Colourful yarns behind SA’s second largest reservoir South Para, built almost 60 years ago at Williamstown, were shared around the table late last month in Gawler.
The gathering at Cafe Nova was hosted by the South Para 60th Anniversary committee who enjoyed a Christmas luncheon in a lead up to celebrations marked for October 13 and 14, 2018.
The site was officially open on October 17, 1958, in response to a large population growth at the end of the 1950s.
According to historic documents held by SA Water, ‘Adelaide’s population of about half a million people was due to postwar immigration with a focus on industrial development’.
For long time Williamstown resident Graham Harris, the 60th anniversary will highlight the efforts he and other loyal workmen like him put into completing and running the site.
The 83-year-old began work in 1954 and was employed in the soils and concrete laboratory.
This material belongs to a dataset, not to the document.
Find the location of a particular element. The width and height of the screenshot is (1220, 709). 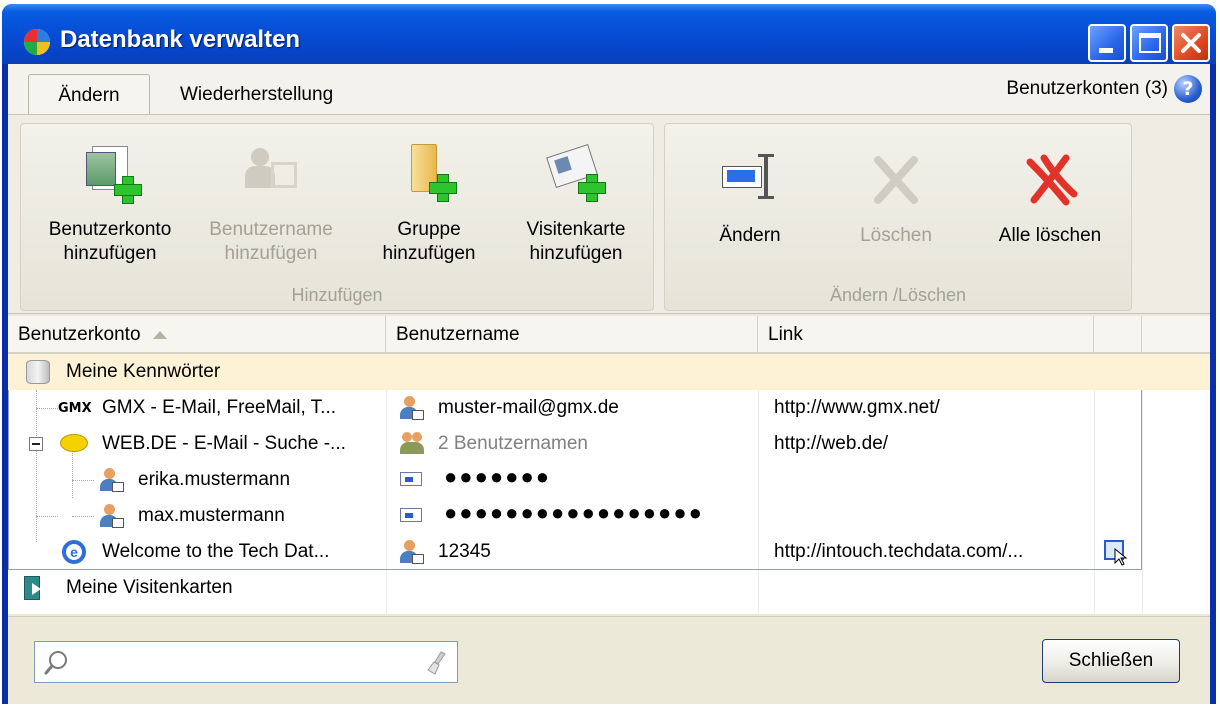

grid-header: Benutzerkonto Benutzername Link is located at coordinates (609, 335).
“I carried out all the surveying on the spillway bridge,” he said.
His newly developed skills enabled him to also work on the Warren trunk main (pipeline) Reservoir, which meant surveying land as far away as Paskeville, with a base a Tarlee.
Mr Harris, who was also instrumental in the Lincoln Gap, near Whyalla, to Iron Knob pipeline, later moved to Thebarton to set up the area’s soils and concrete laboratory.
He eventually ended back on home turf in 1976 and was hand plucked from 20 applicants to become superintendent of South Para, Little Para, Barossa and Warren reservoirs.
Mr Harris retired in 1997 after 40 years service and shared how he looks forward to commemorating the 60th milestone next year.
SA Water historic facts
Construction for South Para Reservoir began in 1949 but wasn't completed until 1958 because of the huge demand on funds and resources post the Second World War.
It cost $6.4 million to construct.
One of the key projects that caused the delay was the Mannum to Adelaide Pipeline.
Because of its size and location in the catchment area, the reservoir fills infrequently.
Already the committee have plans in place of how best they will mark the milestone for the public.
The South Para Reservoir, which closed to the public a few years back, holds 45,330 megalitres. This magnitude means it could supply the whole state for about 77 days.
Past employees and the community are now encouraged to mark October 13 and 14 on their calendars when the site will become open to the public to highlight 60 years since the reservoir’s opening.
The committee next meet in early February to fine tune the two-day event.